Bce manda al tappeto le borse europee, Piazza Affari chiude a -3,45% con spread a 205 bp

Giornata all’insegna delle vendite per gli eurolistini, frenati dai toni restrittivi della Bce. A Piazza Affari il Ftse Mib termina in calo del 3,45% a punti, con ribassi soprattutto su Finecobank (-6,35%), Amplifon (-5,5%), Nexi (-5,2%) e Poste Italiane (-5,2%), mentre resiste sulla parità Leonardo.
Lo spread Btp-Bund si impenna a 205 punti base, con il rendimento del decennale italiano in ascesa di quasi 30 bp al 4,14%, dopo la riunione dell’Eurotower. Tra le valute, l’euro/dollaro viaggia in area 1,065.
La Bce ha alzato i tassi di 50 punti base, come da attese, segnalando che il costo del denaro dovrà ancora aumentare significativamente ad un ritmo costante in quanto l’inflazione resta troppo elevata. Le proiezioni economiche aggiornate dell’Eurotower prevedono una crescita del Pil pari al 3,4% nel 2022 (rivista da +3,1%), +0,5% nel 2023 (tagliata dal precedente +0,9%), +1,9% nel 2024 (stabile) e +1,8% nel 2025. L’inflazione media del 2022 è stimata all’8,4% (da 8,1%) per poi calare al 6,3% nel 2023 (da 5,5%), al 3,4% nel 2024 (da 2,3%) e al 2,3% nel 2025.
Christine Lagarde, presidente dell’istituto, ha affermato che ci saranno ulteriori rialzi da 50pb. Inoltre, l’economia dell’area euro è prevista in contrazione nel trimestre attuale e in quello successivo.

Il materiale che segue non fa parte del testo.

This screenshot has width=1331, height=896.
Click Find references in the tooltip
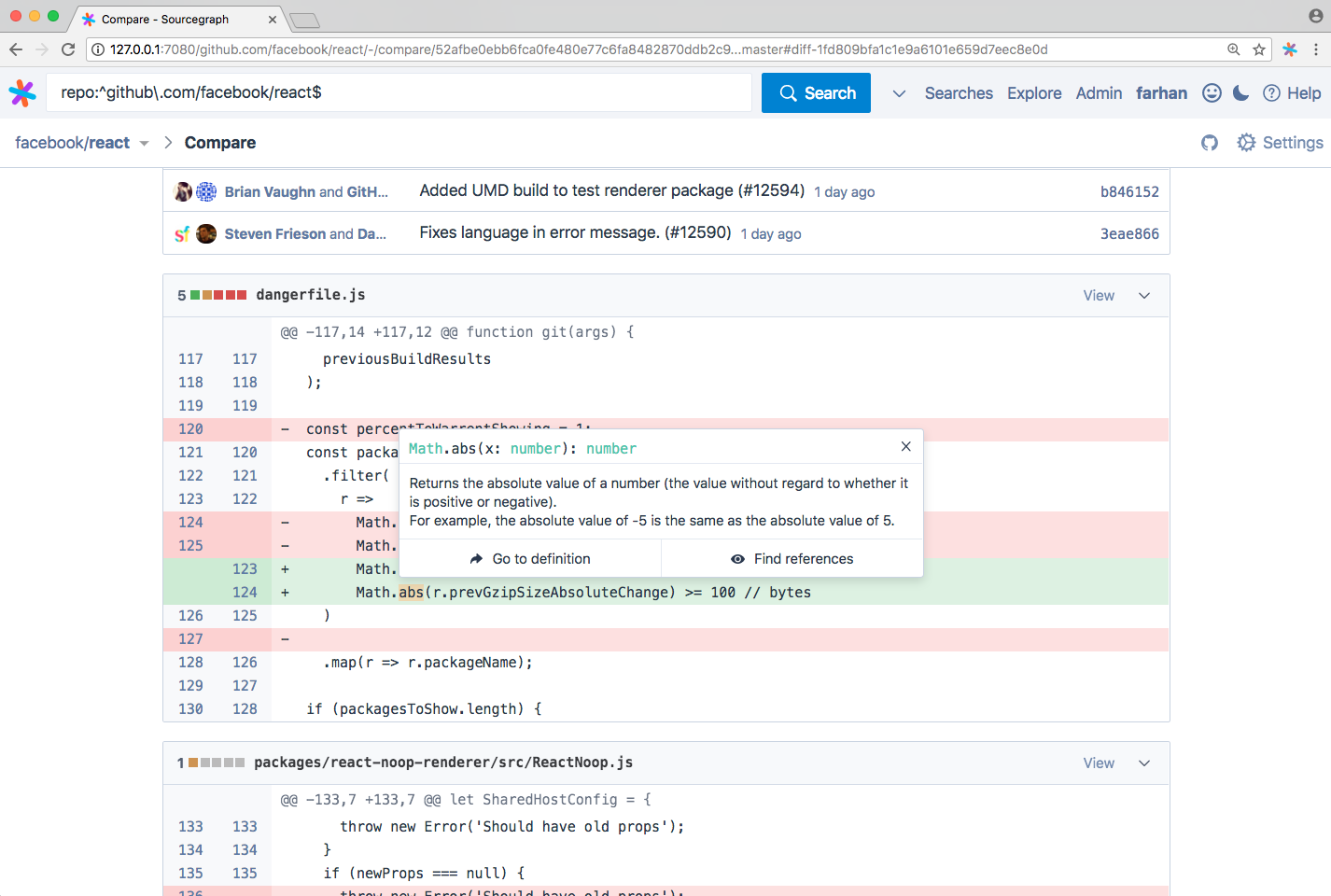coord(791,558)
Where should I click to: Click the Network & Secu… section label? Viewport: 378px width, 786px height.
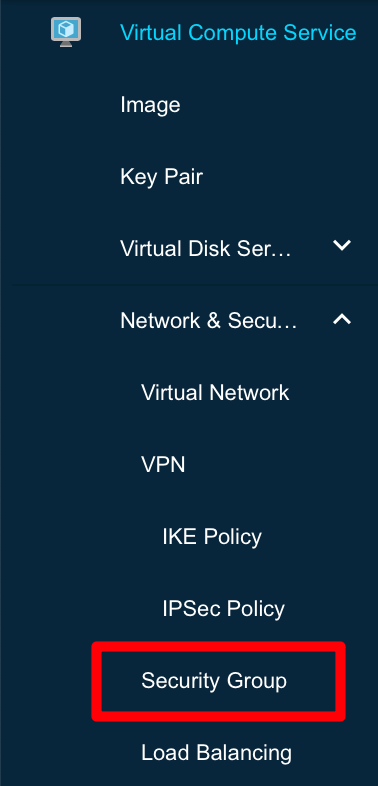(x=209, y=321)
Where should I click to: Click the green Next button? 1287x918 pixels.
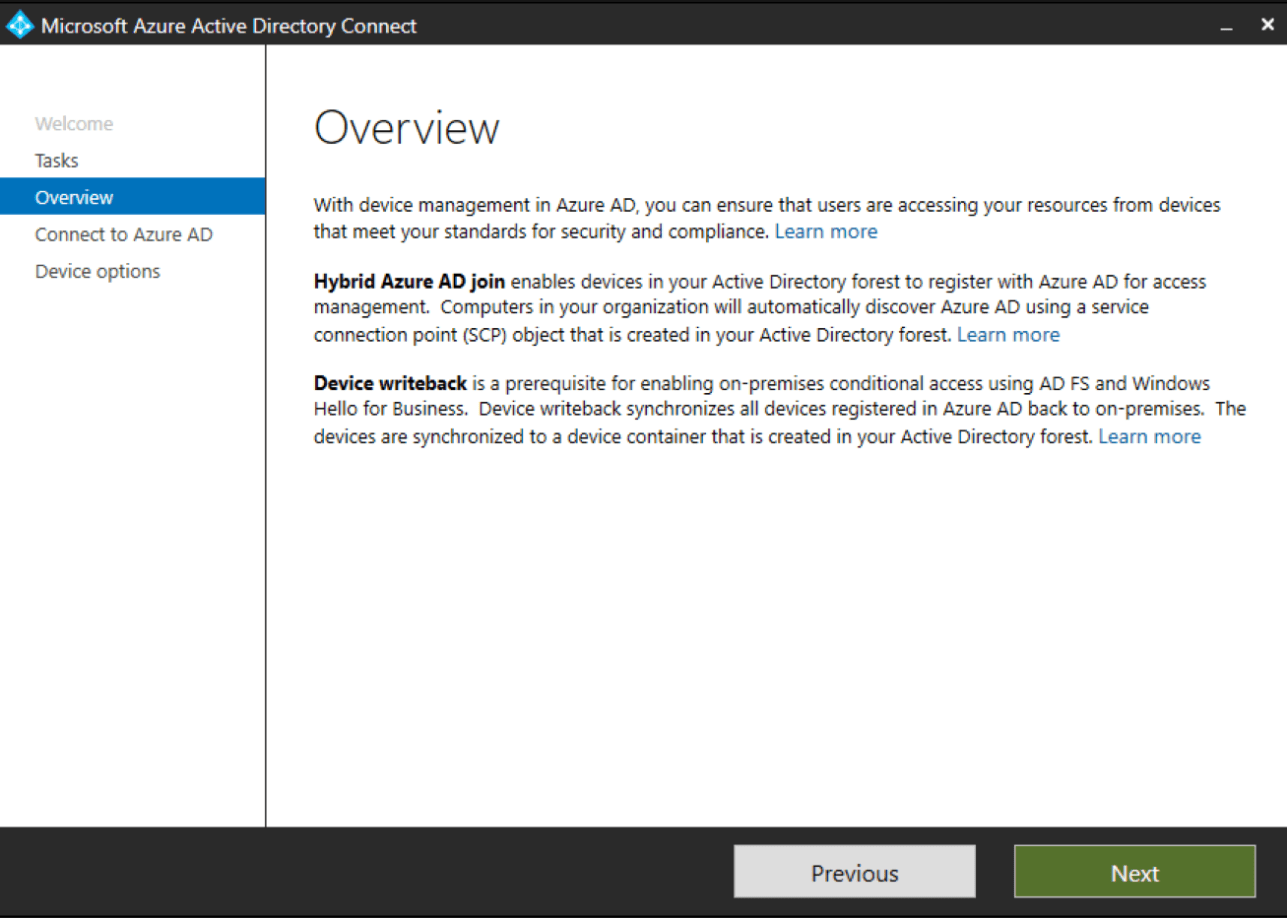point(1134,872)
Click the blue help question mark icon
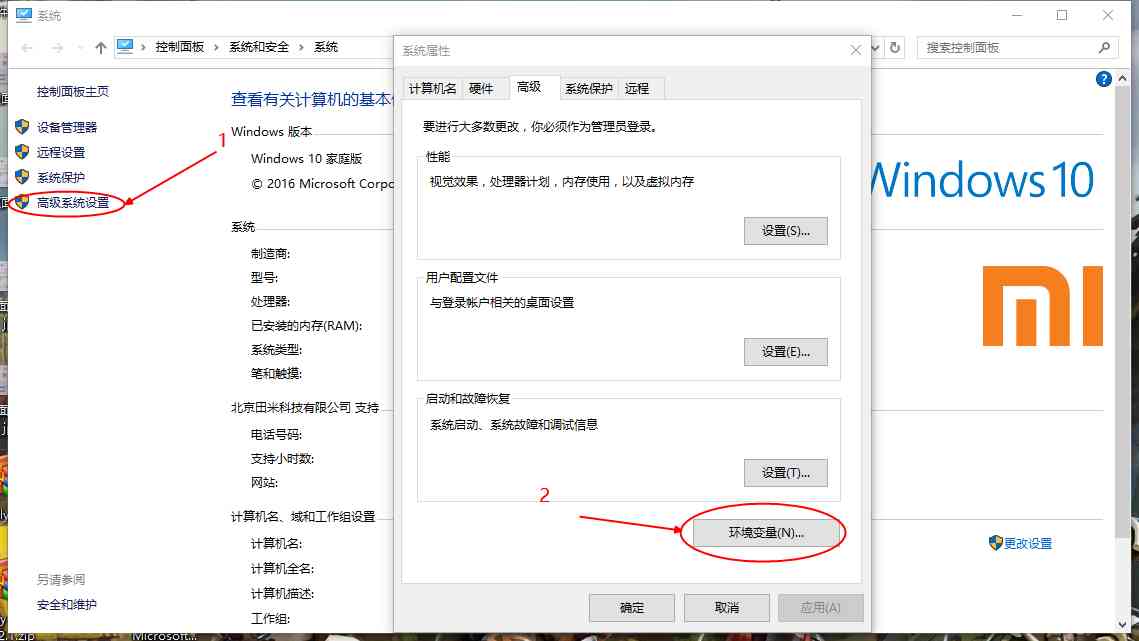This screenshot has height=641, width=1139. point(1103,79)
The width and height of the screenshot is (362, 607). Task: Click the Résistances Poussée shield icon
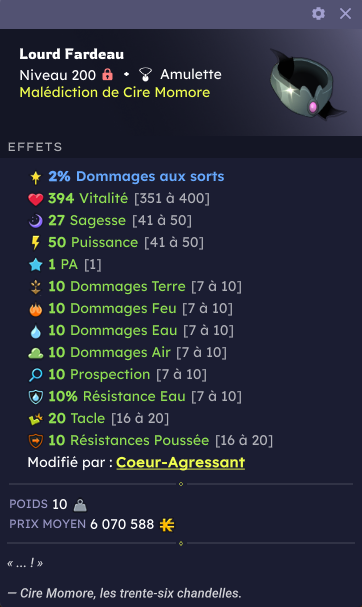point(36,441)
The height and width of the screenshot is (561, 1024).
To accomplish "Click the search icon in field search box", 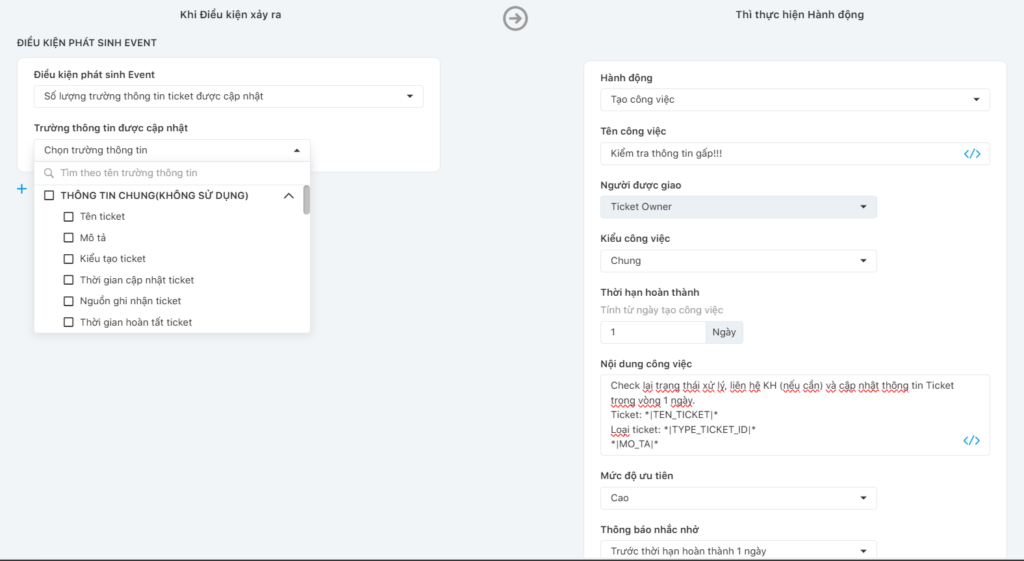I will [x=48, y=173].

Per quanto riguarda il Quantitative tightening, da marzo 2023 gli acquisti di asset del piano PAA verranno ridotti di 15 miliardi al mese fino alla fine del secondo trimestre, mentre il ritmo successivo sarà determinato nel tempo.
Nel frattempo, anche Wall Street viaggia in territorio negativo con perdite fra il 2% e il 3% per i principali indici, all’indomani della riunione della Federal Reserve che ha alzato i tassi di 50 punti base, come da attese, portandoli nel range 4,25-4,5%.
Il presidente Jerome Powell ha sottolineato che resta molta strada da percorrere per riportare sotto controllo l’inflazione e ha allontanato le ipotesi di un taglio al costo del denaro il prossimo anno, lasciando aperta la strada ad un altro ritocco da mezzo punto percentuale nel meeting di febbraio.
Inoltre, dalle proiezioni dei funzionari del Fomc è emerso un tasso terminale nel 2023 nel range 5,0-5,25%, un livello superiore a quanto indicato in precedenza e alle stime del mercato.
Infine, anche la Bank of England ha alzato i tassi di 50 punti base, segnalando ulteriori aumenti.